People with more money and thus more complicated tax returns tend to file later in the season, meaning that the triggering has just begun.
“A lot of my clients are very surprised by what’s happening,” said Ann Callari, tax partner at RotenbergMeril, an accounting firm in Saddle Brook, New Jersey. “That’s the nature of taxes. People hope for the best and don’t pay attention. They don’t notice until it affects them.”
In the meantime, plenty of taxpayers are expecting the worst.
Gail Rosen, a certified public accountant, said one client didn’t submit his charitable donations because he assumed that he would take the standard deduction. (He didn’t.) Others have been under-withholding, meaning they could get tax cuts but see lower-than-expected numbers on their refund checks. One client who benefited from a new deduction for business owners found her unexpected refund disorienting.
“She looks at me and says, ‘Oh my god, this is wonderful, who can I thank?’” Rosen said. “I said, ‘Trump.’ It was like she saw a ghost. She didn’t want to hear it.”
Real estate pros, nobody’s first call for tax planning, are stepping into the void. South Florida developers have set up sales offices in Manhattan, angling to lure tax-weary finance workers with the promise of sunshine and no state income tax. Local realtors are highlighting small changes in tax rates that can benefit home buyers who cross town lines.
As Chad Curry, an agent at the Michelle Pais Group at Signature Realty NJ, put it in a recent listing, “Close to Westfield but taking advantage of Mountainside’s low taxes.”
Saddle River, a New Jersey Republican stronghold where Richard Nixon once owned a home, went so far as to hire a public relations firm to pitch the town as the Palm Beach of Route 17 — a local tax haven that keeps levies lower than neighboring municipalities because of a lack of sidewalks, professional firefighters and a public high school.
“You don’t need all of that stuff,” said Mayor Al Kurpis, whose day job is dentist.
For those who don’t want to move, the obvious solution is to complain — ideally to a tax court.
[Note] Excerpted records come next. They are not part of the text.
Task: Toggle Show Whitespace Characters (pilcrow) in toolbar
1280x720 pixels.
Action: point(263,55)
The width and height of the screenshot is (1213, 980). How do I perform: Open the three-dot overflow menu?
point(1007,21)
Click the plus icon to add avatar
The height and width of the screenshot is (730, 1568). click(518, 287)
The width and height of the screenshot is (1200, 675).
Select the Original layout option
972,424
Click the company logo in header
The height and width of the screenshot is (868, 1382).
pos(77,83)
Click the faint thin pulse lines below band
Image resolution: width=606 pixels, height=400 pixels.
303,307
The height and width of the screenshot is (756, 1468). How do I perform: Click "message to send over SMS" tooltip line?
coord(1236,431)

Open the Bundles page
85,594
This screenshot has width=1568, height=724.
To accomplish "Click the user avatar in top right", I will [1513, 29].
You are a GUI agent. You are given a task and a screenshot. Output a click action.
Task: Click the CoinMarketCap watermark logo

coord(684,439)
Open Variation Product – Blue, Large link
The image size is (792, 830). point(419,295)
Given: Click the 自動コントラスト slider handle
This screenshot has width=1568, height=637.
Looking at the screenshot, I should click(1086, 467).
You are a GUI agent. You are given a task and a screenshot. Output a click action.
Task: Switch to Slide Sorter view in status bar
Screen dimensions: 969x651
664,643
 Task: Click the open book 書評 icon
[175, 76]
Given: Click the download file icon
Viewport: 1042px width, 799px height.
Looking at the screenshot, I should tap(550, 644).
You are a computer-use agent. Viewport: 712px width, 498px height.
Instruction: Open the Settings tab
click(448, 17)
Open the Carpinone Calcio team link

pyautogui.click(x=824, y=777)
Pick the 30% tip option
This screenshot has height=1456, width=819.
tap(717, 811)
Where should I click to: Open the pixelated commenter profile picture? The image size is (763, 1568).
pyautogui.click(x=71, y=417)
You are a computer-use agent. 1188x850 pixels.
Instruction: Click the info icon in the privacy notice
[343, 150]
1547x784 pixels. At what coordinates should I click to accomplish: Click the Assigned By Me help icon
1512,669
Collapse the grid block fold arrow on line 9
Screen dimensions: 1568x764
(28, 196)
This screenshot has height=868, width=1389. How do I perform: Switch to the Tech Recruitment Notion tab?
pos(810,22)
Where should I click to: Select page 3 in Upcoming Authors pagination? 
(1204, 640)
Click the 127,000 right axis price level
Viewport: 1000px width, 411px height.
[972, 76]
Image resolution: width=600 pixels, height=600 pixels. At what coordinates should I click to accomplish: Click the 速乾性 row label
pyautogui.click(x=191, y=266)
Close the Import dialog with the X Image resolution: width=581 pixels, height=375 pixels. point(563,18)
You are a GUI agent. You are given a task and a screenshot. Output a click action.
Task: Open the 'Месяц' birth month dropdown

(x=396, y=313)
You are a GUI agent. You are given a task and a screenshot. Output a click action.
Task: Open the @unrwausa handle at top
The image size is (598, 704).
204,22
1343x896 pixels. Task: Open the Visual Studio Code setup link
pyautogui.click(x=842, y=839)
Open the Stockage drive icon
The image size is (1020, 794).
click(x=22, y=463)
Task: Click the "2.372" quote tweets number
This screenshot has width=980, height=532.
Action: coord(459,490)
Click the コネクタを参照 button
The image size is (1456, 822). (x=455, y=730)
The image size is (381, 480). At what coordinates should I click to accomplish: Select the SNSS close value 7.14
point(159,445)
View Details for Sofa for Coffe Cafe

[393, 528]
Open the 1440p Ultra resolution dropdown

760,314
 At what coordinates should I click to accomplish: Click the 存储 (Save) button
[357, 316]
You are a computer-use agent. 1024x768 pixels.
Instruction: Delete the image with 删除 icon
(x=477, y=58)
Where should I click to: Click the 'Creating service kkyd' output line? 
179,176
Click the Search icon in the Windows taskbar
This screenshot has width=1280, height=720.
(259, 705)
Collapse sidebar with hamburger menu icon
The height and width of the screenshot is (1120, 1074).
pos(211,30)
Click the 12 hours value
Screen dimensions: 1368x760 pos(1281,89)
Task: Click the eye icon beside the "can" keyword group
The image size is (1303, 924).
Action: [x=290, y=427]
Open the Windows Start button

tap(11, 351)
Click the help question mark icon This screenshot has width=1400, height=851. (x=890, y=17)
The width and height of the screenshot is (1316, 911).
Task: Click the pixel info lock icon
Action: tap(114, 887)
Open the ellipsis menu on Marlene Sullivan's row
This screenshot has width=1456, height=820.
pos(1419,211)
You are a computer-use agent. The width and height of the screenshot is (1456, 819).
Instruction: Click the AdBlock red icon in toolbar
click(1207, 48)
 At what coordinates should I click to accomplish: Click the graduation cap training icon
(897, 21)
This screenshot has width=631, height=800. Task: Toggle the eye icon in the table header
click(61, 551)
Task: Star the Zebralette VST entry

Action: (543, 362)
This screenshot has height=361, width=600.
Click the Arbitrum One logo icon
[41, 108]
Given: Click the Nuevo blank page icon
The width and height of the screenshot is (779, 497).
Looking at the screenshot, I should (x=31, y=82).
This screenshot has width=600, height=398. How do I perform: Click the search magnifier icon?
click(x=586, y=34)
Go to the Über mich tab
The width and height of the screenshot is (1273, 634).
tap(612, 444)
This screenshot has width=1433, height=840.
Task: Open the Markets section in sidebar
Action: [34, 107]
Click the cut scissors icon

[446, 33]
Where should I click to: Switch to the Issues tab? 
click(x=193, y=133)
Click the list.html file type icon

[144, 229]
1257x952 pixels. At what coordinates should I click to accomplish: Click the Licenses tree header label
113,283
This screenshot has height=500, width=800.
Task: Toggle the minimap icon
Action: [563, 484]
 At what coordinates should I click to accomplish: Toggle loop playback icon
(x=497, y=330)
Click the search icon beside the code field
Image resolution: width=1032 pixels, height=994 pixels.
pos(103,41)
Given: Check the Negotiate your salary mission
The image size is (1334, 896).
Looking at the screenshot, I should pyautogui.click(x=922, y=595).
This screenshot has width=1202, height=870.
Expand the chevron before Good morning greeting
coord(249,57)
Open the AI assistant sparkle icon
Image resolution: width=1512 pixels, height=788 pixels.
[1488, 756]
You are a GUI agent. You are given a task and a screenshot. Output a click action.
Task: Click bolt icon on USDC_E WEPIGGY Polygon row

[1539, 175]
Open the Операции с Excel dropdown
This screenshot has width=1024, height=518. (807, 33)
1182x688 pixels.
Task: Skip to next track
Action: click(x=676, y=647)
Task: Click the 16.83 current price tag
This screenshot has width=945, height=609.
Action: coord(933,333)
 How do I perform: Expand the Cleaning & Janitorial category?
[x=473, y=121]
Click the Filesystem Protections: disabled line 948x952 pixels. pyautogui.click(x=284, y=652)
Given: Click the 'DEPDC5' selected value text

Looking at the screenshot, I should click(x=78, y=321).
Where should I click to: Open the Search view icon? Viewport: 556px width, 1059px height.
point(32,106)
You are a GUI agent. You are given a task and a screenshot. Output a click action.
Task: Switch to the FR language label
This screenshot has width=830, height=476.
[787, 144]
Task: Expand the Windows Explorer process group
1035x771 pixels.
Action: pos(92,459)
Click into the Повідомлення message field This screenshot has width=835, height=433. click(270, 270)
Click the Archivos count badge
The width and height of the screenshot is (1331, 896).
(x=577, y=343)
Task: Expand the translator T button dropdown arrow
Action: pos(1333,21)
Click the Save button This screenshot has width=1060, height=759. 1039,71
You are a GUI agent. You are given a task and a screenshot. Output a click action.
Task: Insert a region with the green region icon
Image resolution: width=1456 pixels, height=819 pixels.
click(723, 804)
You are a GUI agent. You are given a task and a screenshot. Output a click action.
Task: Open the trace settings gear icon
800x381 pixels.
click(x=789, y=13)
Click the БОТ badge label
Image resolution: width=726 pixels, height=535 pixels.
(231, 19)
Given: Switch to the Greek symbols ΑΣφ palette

Michael Schneck, the managing member of a Livingston, New Jersey-based firm that bears his name, has been fielding calls from homeowners who want to appeal their property taxes. Some of them may even have a case.
“Homes over $3 million are seeing a significant slowing of sales and reduction of offering prices,” Schneck said.
That may be because savvy shoppers are factoring in the new limit on the SALT deduction, or simply that the market for luxury homes is cooling after a period of rapid appreciation. In either case, a slowing market gives affluent homeowners an avenue to lowering their levies — eventually.
“What is the impact of the loss of the deduction on market values?” Schneck asked.
It was a rhetorical question. For many, it’s still too early to say.